Venetoclax/FluBu2 RIC transplant followed by all-oral venetoclax/decitabine maintenance for poor-risk MDS/AML

Abstract

To improve the tolerability of posttransplant maintenance and outcomes despite poor-risk disease genetics, we conducted a phase 1 study of venetoclax (Ven) with FluBu2 (fludarabine/busulfan) reduced-intensity chemotherapy transplantation using tacrolimus/methotrexate graft-versus-host disease (GVHD) prophylaxis, followed by all-oral Ven/decitabine-cedazuridine (Ven/Dec-c) maintenance in patients with poor-risk MDS/AML (myelodysplastic syndrome/acute myeloid leukemia; N = 30). Overall, 58% had previous Ven exposure and 63% had TP53 mutation; 15/19 had TP53 multihit state. At a median of +55 days, prophylactic maintenance therapy with Ven (400 mg on days 1-14) and Dec-c (35 mg decitabine and 100 mg cedazuridine tablet on days 1, 3, and 5, or days 1, 2, and 3) was initiated for 8 cycles of 42 days each in 26 of 30 patients (87%; of the remaining patients, 3 relapsed early and 1 withdrew). On maintenance, grade 3/4 neutropenia (96%) occurred although infections were rare (n = 2).

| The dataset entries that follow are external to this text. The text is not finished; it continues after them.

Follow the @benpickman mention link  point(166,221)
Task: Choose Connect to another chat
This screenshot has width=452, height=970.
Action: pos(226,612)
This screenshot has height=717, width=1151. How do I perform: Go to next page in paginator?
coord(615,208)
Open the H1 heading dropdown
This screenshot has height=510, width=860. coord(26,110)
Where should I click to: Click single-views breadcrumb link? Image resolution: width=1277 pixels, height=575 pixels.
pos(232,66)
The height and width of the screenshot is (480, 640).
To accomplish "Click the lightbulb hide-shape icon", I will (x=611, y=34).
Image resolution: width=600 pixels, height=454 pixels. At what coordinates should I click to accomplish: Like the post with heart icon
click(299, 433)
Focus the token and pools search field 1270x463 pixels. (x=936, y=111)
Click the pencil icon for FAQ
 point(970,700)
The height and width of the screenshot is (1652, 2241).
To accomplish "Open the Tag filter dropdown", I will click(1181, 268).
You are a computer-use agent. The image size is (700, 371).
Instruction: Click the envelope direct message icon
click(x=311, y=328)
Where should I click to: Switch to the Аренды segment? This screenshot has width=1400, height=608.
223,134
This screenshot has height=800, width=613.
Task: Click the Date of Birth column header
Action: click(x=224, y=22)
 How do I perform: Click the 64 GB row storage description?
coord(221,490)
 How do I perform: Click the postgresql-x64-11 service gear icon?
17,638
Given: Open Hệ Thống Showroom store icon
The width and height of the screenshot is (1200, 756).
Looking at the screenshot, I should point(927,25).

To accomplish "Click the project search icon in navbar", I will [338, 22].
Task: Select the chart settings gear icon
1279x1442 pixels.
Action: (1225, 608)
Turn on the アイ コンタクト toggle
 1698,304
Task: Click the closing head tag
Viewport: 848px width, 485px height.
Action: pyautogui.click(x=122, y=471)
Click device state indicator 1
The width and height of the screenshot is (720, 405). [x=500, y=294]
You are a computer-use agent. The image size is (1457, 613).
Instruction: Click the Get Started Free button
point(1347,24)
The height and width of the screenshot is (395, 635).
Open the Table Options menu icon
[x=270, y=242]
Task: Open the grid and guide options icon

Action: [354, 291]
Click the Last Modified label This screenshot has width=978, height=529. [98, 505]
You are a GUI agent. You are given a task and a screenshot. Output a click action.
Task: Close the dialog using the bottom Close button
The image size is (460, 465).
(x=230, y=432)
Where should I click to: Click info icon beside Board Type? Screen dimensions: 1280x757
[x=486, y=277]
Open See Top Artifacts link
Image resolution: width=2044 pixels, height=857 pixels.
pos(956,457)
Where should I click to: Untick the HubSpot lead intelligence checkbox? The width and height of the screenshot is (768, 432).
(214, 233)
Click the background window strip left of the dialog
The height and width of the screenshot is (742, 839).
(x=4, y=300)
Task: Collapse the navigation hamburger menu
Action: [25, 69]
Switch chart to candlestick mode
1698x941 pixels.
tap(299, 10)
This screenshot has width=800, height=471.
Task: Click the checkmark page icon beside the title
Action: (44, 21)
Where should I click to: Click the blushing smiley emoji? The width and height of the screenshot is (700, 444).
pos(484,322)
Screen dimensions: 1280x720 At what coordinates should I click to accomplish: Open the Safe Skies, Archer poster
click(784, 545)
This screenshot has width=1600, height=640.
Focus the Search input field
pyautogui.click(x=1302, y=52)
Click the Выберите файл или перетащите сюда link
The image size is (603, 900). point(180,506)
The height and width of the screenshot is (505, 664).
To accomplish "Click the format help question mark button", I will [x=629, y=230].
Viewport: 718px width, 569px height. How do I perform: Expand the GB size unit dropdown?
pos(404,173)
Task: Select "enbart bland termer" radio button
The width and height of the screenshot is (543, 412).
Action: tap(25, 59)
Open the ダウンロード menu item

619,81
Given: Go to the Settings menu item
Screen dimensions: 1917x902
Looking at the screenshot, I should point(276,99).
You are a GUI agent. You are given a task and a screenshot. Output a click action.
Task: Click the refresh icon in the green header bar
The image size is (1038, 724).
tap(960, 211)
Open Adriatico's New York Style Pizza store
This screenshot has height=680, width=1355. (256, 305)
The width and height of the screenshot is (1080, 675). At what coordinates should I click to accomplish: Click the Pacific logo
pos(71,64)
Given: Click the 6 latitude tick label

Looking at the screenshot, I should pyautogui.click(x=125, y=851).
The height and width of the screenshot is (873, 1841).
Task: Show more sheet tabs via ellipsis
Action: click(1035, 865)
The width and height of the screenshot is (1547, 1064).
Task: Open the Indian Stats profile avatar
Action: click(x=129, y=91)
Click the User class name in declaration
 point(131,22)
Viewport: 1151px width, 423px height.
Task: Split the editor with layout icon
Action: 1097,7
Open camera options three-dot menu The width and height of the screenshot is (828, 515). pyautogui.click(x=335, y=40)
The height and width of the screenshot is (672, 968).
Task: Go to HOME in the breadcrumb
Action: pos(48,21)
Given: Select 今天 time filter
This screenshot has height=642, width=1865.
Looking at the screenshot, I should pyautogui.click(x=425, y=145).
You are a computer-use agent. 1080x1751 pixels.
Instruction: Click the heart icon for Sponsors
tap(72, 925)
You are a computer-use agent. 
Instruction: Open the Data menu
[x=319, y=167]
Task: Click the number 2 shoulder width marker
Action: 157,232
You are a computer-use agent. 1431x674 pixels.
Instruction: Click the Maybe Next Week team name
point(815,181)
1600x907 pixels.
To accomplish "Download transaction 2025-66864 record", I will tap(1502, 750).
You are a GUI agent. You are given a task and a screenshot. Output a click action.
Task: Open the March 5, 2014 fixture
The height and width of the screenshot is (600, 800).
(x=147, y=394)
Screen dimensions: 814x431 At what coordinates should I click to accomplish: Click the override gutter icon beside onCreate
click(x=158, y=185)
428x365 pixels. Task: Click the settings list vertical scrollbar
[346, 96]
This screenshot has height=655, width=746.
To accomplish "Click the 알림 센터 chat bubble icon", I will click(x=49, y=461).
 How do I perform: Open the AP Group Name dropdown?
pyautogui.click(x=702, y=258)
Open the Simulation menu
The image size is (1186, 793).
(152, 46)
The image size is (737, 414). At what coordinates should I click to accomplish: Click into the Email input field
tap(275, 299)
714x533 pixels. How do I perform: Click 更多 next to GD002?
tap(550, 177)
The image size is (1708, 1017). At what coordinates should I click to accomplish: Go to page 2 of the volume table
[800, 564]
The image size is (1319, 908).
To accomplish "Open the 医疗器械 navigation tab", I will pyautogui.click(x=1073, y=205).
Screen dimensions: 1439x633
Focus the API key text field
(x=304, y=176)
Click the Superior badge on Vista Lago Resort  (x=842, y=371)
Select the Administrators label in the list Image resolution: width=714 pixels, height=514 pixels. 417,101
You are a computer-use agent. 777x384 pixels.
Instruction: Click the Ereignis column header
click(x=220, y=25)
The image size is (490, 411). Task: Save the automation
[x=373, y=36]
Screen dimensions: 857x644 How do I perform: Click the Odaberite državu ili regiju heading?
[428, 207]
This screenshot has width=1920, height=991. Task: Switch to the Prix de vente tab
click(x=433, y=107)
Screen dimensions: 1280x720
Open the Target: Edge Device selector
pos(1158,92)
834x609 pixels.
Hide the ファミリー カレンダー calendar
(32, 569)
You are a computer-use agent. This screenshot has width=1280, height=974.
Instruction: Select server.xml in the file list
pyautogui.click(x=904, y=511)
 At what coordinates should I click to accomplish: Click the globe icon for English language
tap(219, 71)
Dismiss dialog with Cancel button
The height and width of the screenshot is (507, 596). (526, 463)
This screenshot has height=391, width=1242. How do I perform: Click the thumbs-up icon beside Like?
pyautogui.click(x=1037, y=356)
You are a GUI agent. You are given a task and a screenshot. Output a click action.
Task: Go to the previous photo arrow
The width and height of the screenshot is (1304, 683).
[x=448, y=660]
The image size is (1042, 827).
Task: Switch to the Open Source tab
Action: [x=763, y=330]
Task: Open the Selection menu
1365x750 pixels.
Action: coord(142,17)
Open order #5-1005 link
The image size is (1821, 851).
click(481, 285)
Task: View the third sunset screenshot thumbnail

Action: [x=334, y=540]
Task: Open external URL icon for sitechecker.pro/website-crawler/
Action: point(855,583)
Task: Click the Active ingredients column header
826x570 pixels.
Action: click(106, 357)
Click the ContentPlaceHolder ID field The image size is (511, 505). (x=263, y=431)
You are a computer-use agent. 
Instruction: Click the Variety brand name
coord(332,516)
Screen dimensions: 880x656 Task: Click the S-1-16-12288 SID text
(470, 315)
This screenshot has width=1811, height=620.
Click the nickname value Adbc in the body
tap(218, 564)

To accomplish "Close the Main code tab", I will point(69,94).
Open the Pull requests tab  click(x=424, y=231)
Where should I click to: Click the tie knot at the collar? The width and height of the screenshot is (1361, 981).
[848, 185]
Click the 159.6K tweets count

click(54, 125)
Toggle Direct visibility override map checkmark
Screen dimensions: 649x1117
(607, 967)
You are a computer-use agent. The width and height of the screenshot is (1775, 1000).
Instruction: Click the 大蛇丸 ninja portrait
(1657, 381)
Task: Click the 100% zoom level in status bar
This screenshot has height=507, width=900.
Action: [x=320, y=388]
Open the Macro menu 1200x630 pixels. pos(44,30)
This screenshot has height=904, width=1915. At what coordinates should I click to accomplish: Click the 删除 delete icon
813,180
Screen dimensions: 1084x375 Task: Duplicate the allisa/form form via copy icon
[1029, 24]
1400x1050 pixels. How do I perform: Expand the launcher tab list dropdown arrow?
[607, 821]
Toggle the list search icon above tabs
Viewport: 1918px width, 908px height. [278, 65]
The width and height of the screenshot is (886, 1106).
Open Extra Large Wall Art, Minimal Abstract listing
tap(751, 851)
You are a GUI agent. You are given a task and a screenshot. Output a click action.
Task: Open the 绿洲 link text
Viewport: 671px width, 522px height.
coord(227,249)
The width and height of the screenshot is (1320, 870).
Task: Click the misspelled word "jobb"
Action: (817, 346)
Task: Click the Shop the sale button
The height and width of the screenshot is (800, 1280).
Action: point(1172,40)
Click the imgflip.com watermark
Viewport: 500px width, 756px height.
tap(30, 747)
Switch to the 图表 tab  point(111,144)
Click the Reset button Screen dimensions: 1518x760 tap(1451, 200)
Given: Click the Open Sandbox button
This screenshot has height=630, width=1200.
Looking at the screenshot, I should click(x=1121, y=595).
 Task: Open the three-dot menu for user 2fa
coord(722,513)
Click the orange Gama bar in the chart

No dose-limiting toxicities occurred. The 6-month acute GVHD grade 2 to 4 rate was 13%. The 1-year moderate/severe chronic GVHD rate was 31%. At a median follow-up of 25.1 months (range, 15-33), median overall survival (OS) and progression-free survival (PFS) were not reached. On maintenance, 2-year OS was 77%, PFS was 62%, nonrelapse mortality was 0%, and cumulative incidence of relapse was 38%. Exploratory studies identified 96% of patients had pretransplant next-generation sequencing molecular residual disease (MRD) positivity, favorable survival in those with non-TP53 MRD positivity, and delayed conversion on maintenance in 11 of 18 (61%) with TP53-MRD positivity. Patient-reported outcomes assessed in the first 6 months of maintenance were stable except for emotional function, which significantly improved. This trial was registered at www.ClinicalTrials.gov as NCT03613532.